Bravo Ben, ora sì che siamo sulla strada giusta: è il lavoro, l’occupazione il primo problema della crisi. Spiegaglielo a questi cazzoni che comandano in Europa. The Bernanke’s put

Non so che cosa ne dirà Paul Krugman, di solito sempre critico con le decisioni della Fed di Ben Bernanke perché insufficienti. A me questa decisione assunta ieri di intervenire acquistando mortgage bond, cioè titoli coperti da asset immobiliari, invece, sembra sorprendente e per molti versi inattesa. Soprattutto dopo il recentissimo incontro a Jackson Hole di tutti governatori delle banche centrali del mondo in cui Bernanke, rivisitando tutti gli interventi della Fed dallo scoppio della crisi a ora e pur rivendicandone l’utilità, aveva ammesso di muoversi a tentoni, con pragmatismo e senza ideologismi di sorta. Il che aveva lasciato perplessi tutti gli operatori finanziari che si aspettavano il nuovo quantitative easing, il QE3. Però, sì, lì qualcosa era pure emersa, quando aveva detto che la disoccupazione era un grave concern, una preoccupazione seria.

La decisione è importante per due motivi: il primo, perché ha come obiettivo non il salvataggio di un’istituzione finanziaria, il calmieramento del mercato dei titoli, o lo sblocco della liquidità, bensì direttamente il lavoro, cioè il bisogno di risollevare quel settore produttivo che tanta importanza ha in ogni parte del mondo, cioè l’edilizia; il secondo, perché con l’obiettivo di ridurre i guadagni della comunità finanziaria derivanti dagli alti rischi che oggi hanno i mortgage bond – e che Ben può ridurre intervenendo negli acquisti –, costringerà la speculazione a spostarsi su altri asset, più rischiosi, e cioè questo, a me sembra, il primo intervento specifico contro il parassitismo della rendita finanziaria.

Ora, vediamo di mettere a fuoco alcune cose. La prima: la Fed sta intervenendo avendo come obiettivo il lavoro. Non la stabilità dei prezzi, non l’inflazione, non il costo del denaro, non la massa monetaria, non il debito pubblico, non i titoli di Stato, ma il lavoro. Una Banca centrale – diciamo meglio, la Fed americana – ha messo al primo posto dei propri obiettivi oggi il lavoro, l’occupazione, la lotta alla disoccupazione. La crisi è crisi del lavoro. E io trovo quindi questa decisione un completo rovesciamento rispetto a quanto è stato fatto sinora dalla Fed stessa, che interveniva indirettamente verso il lavoro, e da quanto invece è l’obiettivo primario delle banche centrali del mondo, cioè tenere a bada l’inflazione e smuovere la liquidità, come in Europa, aggravando la crisi e buttandoci in recessione.

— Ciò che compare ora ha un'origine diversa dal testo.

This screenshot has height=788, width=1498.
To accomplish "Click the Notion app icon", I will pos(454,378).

La seconda – e questo, permettetemelo, è motivo di soddisfazione personale – è che Bernanke sta intervenendo sulla madre di tutte le crisi, il mercato immobiliare, da cui i subprime folli, i Cds fuoriditesta, i derivati impazziti ecc ecc. Ho sempre pensato e scritto che non bisognava demonizzare quella “leva finanziaria” – cosa che è stata fatta finora, provocando l’insolvenza di milioni di mutui, il blocco dell’edilizia, la morte del credito basato sulle ipoteche – ma intervenirvi di nuovo. Ecco, ora Ben chiude il cerchio: da lì è partita la crisi, qui è la battaglia per ricominciare. Ovvero: un intervento selezionato – ecco perché questa non è come una cartolarizzazione all’incontrario – su un segmento della finanza, per rimuovere la frammentazione dei mercati finanziari, quella che tiene la liquidità bloccata hai voglia a immettere denaro, e agire sulla loro interdipendenza. Trovo straordinaria la frase usata da Joel Naroff, capo del Naroff Economic Advisors, insomma uno di quelli che consiglia come investire, per commentare la decisione della Fed: «Housing or nothing».

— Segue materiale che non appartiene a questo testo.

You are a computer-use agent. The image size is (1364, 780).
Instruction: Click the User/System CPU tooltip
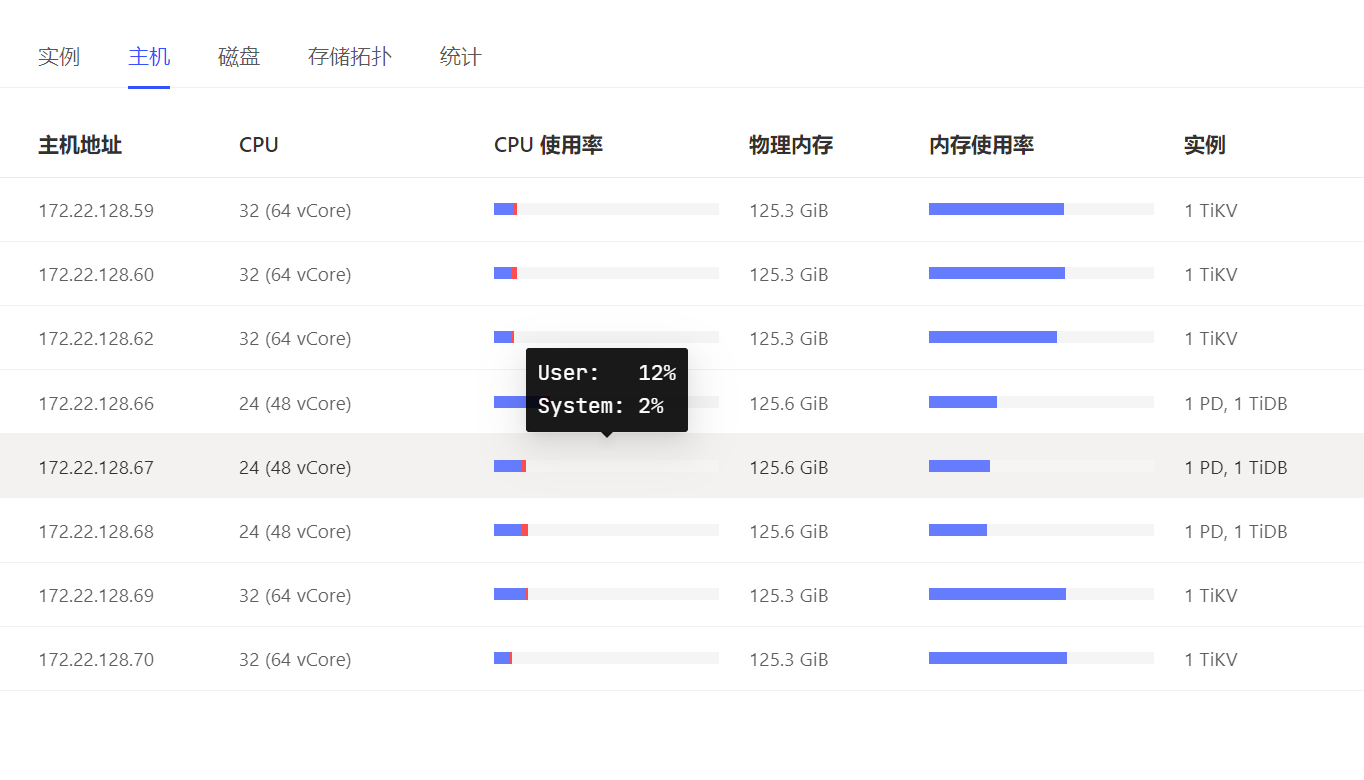coord(606,389)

Bernanke, quasi anticipando le critiche che gli si muoveranno perché ha già stabilito l’ammontare dell’intervento – 40 miliardi di dollari –, ha pure detto che non si fermerà [come non si fermerà nel mantenere il costo del denaro prossimo allo zero almeno fino al 2015] ma non perché sarà “illimitata” la sua riserva di denaro, ma perché aspetta che i risultati siano soddisfacenti sui livelli di occupazione. E, per metterci pure il carico da undici, ha spiegato che non si fermerà finché il mercato del lavoro non sarà substantially migliore. E ha aggiunto di non usare un termine quantitativo ma uno qualitativo [sostanzialmente, non è una cifra, che possa dire se il 7 o il 6 per cento di disoccupazione – oggi siamo all’8 – sia migliore], because no single number sufficiently represented the health of the labor market, perché nessun numero può sufficientemente rappresentare la salute del mercato del lavoro. Wow, Ben, grande.

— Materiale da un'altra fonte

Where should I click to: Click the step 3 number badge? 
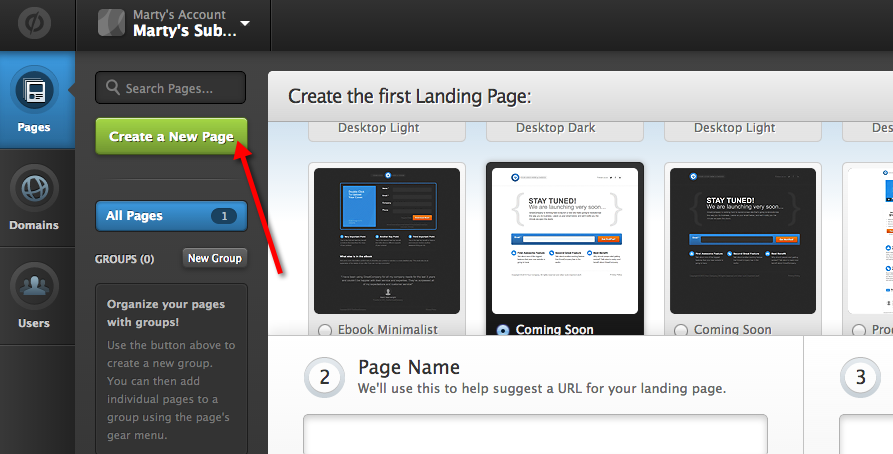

Per finire, forse per dare pure un contentino a Krugman e ai neokeynesiani – ma già parlare di salute del mercato del lavoro si avvicina tanto a quel sogno della piena occupazione di Keynes –, ha detto che si potrebbe salire un po’ sul livello di inflazione, dal 2 in cui ci si trova adesso.

Ovviamente, i repubblicani – che gliel’hanno già giurata da tempo – stanno sparando a palle incatenate: e che è un aiuto a Obama, e che non funzionerà, e questo e quello.

Stiamo a vedere. Da ieri forse comincia una strada nuova contro la crisi.